Abstract

Background and study aims Esophageal cancer (EC) is one of the most lethal malignancies worldwide. Staging of EC is performed with computed tomography (CT), positron-emission tomography (PET), and endoscopic ultrasonography (EUS). Patient management mostly depends on lymph node status. Compared to histopathology, the accuracy of EUS for T and N parameters is about 85 % and 75 %, respectively. Errors in staging may change prognosis. The aim of this study was to assess the role of EUS in T2-N0 EC considering the experience of two high-volume digestive endoscopic centers. Methods Two prospectively collected databases were queried to identify all patients with EC, staged as cT2N0 by EUS, with no distant metastases at CT/PET scan and who underwent transthoracic esophagectomy.
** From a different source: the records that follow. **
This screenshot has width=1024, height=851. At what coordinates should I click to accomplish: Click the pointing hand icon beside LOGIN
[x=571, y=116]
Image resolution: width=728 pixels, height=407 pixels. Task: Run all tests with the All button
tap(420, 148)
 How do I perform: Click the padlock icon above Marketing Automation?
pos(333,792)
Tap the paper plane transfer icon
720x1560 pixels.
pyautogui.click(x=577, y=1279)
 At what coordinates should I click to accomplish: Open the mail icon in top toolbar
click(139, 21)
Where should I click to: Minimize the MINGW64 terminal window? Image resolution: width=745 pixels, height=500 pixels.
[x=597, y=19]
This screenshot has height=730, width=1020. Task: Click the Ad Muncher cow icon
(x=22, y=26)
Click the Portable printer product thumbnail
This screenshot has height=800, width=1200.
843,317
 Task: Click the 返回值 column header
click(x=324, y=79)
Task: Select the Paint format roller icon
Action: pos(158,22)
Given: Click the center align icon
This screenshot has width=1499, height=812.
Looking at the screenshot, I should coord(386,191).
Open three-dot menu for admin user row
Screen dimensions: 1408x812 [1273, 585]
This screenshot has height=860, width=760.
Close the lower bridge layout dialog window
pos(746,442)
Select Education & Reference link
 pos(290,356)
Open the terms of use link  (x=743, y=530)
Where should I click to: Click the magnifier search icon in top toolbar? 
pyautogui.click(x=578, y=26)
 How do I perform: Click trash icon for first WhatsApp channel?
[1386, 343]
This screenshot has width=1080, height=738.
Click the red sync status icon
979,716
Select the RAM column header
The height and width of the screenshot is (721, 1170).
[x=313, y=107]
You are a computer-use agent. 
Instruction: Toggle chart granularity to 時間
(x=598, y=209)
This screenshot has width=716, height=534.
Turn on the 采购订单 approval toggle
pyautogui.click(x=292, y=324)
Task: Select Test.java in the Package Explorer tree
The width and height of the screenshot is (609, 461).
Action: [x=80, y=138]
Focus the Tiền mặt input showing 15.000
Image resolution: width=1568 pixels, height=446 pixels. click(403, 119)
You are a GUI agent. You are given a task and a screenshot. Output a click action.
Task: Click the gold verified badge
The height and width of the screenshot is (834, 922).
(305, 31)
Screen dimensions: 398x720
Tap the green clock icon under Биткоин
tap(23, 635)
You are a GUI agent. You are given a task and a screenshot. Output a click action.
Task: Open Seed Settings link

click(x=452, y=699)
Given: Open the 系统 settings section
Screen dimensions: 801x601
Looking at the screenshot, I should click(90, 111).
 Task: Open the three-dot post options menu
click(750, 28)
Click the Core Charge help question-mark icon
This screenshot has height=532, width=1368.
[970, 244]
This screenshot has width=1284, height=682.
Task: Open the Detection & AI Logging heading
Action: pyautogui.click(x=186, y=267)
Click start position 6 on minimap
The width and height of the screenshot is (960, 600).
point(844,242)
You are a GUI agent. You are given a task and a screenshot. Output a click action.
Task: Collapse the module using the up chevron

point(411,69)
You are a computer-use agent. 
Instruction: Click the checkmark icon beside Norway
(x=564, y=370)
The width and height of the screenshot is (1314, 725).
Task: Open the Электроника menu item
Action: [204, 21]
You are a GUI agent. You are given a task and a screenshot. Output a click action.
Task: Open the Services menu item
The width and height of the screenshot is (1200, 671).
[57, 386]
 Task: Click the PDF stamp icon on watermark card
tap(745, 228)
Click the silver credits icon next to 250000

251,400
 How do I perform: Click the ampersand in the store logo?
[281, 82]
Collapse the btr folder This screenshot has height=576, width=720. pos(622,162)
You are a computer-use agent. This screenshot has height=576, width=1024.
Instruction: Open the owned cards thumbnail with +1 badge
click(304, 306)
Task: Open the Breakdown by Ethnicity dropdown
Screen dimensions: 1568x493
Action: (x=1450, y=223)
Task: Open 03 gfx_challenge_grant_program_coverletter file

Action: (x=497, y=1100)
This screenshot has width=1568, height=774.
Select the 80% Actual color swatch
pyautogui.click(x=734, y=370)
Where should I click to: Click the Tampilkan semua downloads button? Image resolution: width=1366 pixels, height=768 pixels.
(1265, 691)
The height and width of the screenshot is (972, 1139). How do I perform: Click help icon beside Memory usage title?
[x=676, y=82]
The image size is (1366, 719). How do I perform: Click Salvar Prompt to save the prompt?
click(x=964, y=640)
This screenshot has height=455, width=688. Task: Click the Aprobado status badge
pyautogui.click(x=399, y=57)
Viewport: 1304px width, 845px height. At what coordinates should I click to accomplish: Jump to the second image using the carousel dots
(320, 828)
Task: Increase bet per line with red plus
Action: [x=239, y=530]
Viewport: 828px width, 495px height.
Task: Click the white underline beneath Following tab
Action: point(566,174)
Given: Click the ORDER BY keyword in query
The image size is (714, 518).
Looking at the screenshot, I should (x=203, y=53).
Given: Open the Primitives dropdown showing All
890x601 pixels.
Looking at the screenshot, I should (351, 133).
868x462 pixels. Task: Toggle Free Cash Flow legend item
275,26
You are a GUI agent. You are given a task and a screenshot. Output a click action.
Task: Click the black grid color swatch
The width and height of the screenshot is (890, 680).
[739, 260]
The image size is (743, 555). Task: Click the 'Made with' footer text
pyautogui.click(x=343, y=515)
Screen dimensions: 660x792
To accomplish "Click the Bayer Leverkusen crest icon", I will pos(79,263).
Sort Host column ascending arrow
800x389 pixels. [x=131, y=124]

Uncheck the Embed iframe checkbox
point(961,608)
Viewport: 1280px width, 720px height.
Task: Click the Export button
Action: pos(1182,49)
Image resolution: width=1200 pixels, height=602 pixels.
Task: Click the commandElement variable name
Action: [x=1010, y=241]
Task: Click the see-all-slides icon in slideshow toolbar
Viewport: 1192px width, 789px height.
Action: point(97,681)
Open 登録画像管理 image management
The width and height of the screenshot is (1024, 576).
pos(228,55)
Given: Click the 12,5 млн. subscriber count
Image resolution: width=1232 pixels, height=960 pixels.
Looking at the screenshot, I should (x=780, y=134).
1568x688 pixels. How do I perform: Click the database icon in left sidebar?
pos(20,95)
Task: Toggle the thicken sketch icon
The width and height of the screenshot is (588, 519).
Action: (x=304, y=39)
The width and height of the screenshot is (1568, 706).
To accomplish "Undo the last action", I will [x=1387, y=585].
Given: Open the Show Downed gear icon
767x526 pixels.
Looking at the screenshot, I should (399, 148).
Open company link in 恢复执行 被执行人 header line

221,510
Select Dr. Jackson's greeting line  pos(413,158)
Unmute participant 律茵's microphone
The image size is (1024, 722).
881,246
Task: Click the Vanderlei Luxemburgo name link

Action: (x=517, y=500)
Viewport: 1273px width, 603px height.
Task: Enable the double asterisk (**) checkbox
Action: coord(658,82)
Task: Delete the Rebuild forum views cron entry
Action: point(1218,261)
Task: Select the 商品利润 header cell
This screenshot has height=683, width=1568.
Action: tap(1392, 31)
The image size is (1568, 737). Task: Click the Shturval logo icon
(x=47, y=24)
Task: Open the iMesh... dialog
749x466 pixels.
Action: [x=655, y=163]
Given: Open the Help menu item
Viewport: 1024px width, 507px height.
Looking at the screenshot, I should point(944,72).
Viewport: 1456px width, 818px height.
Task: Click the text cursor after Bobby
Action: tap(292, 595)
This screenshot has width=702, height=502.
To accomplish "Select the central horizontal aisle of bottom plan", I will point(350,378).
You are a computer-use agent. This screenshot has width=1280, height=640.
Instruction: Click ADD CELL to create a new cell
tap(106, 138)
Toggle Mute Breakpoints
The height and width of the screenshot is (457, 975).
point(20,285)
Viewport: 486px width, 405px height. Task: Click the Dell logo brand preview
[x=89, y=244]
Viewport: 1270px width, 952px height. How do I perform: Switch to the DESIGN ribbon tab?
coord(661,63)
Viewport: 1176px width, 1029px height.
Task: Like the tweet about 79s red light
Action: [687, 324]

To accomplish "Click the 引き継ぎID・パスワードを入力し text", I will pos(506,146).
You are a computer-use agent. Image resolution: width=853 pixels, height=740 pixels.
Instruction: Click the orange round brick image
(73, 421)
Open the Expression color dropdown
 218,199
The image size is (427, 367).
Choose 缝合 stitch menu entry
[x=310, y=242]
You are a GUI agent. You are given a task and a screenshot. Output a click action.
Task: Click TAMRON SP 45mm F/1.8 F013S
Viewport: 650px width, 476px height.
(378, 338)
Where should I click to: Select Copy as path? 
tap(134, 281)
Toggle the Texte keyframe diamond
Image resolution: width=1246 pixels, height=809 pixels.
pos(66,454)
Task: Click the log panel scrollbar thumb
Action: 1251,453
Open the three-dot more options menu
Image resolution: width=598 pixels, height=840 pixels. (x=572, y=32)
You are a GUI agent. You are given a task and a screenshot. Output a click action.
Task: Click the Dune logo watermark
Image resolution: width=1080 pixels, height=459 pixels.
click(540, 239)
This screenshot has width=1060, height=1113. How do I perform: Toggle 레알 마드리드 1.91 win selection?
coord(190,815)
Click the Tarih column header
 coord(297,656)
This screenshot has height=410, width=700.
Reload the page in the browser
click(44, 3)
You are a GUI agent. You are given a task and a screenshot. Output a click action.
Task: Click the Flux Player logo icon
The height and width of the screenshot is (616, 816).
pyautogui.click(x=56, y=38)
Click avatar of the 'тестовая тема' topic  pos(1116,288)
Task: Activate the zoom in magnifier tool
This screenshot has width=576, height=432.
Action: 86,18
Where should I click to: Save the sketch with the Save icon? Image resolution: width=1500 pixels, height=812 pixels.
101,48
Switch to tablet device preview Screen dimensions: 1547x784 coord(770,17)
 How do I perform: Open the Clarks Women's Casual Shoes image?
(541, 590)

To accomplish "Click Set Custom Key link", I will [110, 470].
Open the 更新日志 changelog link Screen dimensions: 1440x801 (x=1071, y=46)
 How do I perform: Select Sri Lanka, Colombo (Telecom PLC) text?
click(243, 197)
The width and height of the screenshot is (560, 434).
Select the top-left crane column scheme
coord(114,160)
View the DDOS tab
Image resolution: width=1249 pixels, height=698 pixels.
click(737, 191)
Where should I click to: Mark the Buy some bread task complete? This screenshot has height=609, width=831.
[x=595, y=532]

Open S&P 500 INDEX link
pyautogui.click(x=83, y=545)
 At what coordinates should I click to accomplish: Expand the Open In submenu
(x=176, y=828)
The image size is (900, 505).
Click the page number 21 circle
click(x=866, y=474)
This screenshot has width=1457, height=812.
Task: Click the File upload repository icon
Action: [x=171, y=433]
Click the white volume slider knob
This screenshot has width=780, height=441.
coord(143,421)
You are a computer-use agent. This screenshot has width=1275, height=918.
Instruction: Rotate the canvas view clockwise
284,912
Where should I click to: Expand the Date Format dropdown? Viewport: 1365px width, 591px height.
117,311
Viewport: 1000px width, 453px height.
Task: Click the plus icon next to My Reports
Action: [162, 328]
Preoperative EUS staging (cTNM) was compared to histopathology of the surgical specimen (pTNM) to evaluate accuracy. Results Of 729 consecutive patients with EC between January 2011 and September 2018, 72 (49 men) had cT2N0 disease. CT and PET scans confirmed the absence of distant metastasis. In 43 of 72 patients (60 %), the evaluation was correct, 23 of 72 (31,7 %) were understaged, and six of 72 patients (8,3 %) were overstaged. Among the understaged patients, eight were understaged by tumor depth (35 %), seven by nodal involvement (30 %), and eight by both (35 %). All six patients who were overstaged had T1b-N0 disease. EUS accuracy was 77 % in staging for tumor depth and 82 % in staging for nodal metastases. The positive predictive value (PPV) for cT2N0 EC was 60 % (43 pT2N0 /72 cT2N). Conclusions The accuracy of EUS staging of T2N0 EC is low, with only 60 % of patients undergoing appropriate therapy based on histopathology.